Second, the Bank Secrecy Act only requires MSBs to report transactions over $10,000, so terrorist organizations could engage in smaller transactions to avoid law enforcement and regulators claim Fletcher, Corbet, and Larkin.
Fletcher, Corbet, and Larkin argue that other attempts to regulate cryptocurrencies under current regulatory regimes suffer similar problems,.
For example, CFTC considers cryptocurrency a commodity and subject to reporting requirements under the Commodities Exchange Act. Fletcher, Corbet, and Larkin point out that the Commodities Exchange Act, however, does not regulate transactions under $5,000 or cash transactions. The SEC has attempted to regulate Bitcoin as a security, but Fletcher, Corbet, and Larkin argue that Bitcoin likely does not meet the legal definition of a security because it is not an investment in a company.
Concluding that existing regulatory regimes fail to prevent terror financing, Fletcher, Corbet, and Larkin propose a novel method of regulating cryptocurrency.
Rather than state regulatory agencies struggling to monitor transactions between anonymous users located around the world, one international organization could oversee a system of self-regulation by cryptocurrency companies themselves, according to Fletcher, Corbet, and Larkin.
Under Fletcher, Corbet, and Larkin’s proposal, a company such as Bitcoin would regulate user activity through updated user contracts. A private, international organization would regulate cryptocurrency companies by requiring their user contracts meet certain standards for the company to receive accreditation, they posit. For example, these standards could address required disclosures, they argue, such as of the user’s identity.
States could support this regime, Fletcher, Corbet, and Larkin claim, by requiring accreditation for Bitcoin and other companies to operate within their borders and agreeing to issue fines and other sanctions against companies that the international organization found noncompliant.
Fletcher, Corbet, and Larkin argue that their proposal provides several benefits over the existing regulatory regime. An international organization can better address the transnational nature of cryptocurrency transactions compared with a state agency, they claim. Furthermore, facilitating a system of self-regulation by companies such as Bitcoin will likely save states substantial resources, according to Fletcher, Corbet, and Larkin.
They also point to research indicating that over 70 percent of people prefer their personal data to be stored by private companies than by state actors. A reporting system operated by a private organization will likely generate more accurate user data, Fletcher, Corbet, and Larkin claim.

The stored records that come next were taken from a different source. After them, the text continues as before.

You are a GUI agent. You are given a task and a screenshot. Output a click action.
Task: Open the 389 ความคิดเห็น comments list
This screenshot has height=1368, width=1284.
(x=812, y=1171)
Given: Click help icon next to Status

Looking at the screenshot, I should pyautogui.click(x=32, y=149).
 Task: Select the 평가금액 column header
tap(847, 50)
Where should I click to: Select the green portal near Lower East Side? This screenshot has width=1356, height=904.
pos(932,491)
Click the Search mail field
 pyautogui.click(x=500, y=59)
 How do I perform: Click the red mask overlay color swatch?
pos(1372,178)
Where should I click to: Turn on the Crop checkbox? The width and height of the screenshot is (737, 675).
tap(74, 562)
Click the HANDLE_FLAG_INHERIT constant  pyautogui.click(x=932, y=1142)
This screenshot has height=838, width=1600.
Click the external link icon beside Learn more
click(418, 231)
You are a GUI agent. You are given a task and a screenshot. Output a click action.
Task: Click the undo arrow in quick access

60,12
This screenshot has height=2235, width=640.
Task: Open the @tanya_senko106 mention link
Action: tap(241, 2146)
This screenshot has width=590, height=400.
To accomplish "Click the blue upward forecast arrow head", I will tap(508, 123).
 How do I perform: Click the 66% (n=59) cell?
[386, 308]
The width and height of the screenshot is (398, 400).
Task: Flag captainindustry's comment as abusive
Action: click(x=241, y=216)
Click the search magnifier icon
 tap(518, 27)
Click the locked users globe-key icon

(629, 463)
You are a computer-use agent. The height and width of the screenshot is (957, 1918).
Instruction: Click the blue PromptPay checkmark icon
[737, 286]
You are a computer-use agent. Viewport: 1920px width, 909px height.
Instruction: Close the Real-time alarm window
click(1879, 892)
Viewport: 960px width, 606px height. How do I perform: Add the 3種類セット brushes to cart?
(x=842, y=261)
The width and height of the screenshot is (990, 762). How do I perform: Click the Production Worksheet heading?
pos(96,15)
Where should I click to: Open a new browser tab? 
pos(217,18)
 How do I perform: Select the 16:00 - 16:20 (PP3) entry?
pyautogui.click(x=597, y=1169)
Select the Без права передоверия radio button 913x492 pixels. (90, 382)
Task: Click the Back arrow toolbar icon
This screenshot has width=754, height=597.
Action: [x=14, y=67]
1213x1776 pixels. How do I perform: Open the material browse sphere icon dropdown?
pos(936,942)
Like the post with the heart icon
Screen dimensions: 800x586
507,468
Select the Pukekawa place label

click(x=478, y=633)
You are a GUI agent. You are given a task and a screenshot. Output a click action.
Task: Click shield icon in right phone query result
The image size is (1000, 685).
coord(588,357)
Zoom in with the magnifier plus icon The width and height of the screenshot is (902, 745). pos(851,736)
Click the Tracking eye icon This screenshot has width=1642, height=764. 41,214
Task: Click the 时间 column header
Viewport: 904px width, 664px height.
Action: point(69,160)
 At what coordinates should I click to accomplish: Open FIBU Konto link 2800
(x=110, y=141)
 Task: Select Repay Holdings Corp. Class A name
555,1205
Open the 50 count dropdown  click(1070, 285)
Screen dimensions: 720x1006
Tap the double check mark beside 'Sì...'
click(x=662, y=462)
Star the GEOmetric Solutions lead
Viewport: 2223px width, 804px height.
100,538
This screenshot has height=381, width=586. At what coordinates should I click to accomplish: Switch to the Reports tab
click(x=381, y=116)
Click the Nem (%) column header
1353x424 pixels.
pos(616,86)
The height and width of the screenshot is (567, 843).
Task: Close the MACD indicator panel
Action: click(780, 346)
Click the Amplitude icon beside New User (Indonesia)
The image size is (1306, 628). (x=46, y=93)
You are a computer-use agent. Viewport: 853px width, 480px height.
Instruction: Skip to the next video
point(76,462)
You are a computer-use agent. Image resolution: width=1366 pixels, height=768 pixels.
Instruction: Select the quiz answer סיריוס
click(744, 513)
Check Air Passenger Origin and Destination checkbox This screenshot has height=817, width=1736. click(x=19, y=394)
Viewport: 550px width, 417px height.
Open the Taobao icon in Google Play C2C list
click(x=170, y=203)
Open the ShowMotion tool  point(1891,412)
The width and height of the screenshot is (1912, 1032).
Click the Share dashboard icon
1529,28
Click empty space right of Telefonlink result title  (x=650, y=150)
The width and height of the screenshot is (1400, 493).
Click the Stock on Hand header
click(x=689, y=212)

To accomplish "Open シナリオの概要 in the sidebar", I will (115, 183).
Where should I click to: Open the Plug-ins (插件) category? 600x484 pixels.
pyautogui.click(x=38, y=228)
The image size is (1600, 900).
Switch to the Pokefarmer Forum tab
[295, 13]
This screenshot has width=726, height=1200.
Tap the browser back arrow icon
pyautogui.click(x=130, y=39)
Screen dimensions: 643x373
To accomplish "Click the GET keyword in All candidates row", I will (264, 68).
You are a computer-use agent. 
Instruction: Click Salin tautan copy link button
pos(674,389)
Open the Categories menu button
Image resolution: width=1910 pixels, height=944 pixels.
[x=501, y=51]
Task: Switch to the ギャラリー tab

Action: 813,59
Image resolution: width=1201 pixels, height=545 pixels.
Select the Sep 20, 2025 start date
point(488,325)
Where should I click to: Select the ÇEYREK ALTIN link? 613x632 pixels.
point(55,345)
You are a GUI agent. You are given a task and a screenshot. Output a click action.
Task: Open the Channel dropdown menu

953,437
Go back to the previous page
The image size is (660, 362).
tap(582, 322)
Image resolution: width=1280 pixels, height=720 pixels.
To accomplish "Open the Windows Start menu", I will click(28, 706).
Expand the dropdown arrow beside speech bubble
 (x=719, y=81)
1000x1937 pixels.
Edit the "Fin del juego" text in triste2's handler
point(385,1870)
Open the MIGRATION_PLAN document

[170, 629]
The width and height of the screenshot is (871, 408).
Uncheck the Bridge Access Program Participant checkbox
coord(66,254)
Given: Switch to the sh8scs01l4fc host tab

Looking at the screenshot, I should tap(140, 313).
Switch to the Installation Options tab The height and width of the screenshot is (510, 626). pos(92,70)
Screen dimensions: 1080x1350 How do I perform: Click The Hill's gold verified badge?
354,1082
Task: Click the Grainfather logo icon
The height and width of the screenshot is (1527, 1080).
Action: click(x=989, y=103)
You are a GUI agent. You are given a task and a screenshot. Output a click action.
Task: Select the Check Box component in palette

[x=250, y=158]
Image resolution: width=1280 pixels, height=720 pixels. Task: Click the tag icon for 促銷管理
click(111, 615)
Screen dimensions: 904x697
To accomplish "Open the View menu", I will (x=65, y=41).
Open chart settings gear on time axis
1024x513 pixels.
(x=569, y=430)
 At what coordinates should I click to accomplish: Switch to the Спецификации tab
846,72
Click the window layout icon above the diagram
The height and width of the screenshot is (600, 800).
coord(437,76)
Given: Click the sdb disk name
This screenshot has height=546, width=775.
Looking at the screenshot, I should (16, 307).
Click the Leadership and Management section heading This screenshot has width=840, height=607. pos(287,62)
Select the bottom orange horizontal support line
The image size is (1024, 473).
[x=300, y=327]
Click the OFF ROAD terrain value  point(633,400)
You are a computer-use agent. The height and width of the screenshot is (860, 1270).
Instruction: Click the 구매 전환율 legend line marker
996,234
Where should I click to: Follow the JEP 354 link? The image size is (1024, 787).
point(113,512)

Fletcher, Corbet, and Larkin propose an entity like the Worldwide Web Consortium serve as a model of an international organization uniquely suited to oversee cryptocurrency regulation. The Consortium already handles a variety of emerging technologies, they argue, and its global reach would maximize compliance. They conclude that authorizing decentralized, private regulation through the Worldwide Web Consortium will optimize compliance and best prevent terror financing.
Fletcher, Corbet, and Larkin ultimately claim that without a significant shift toward private regulation, Bitcoin and other cryptocurrencies will continue to pose significant national security concerns.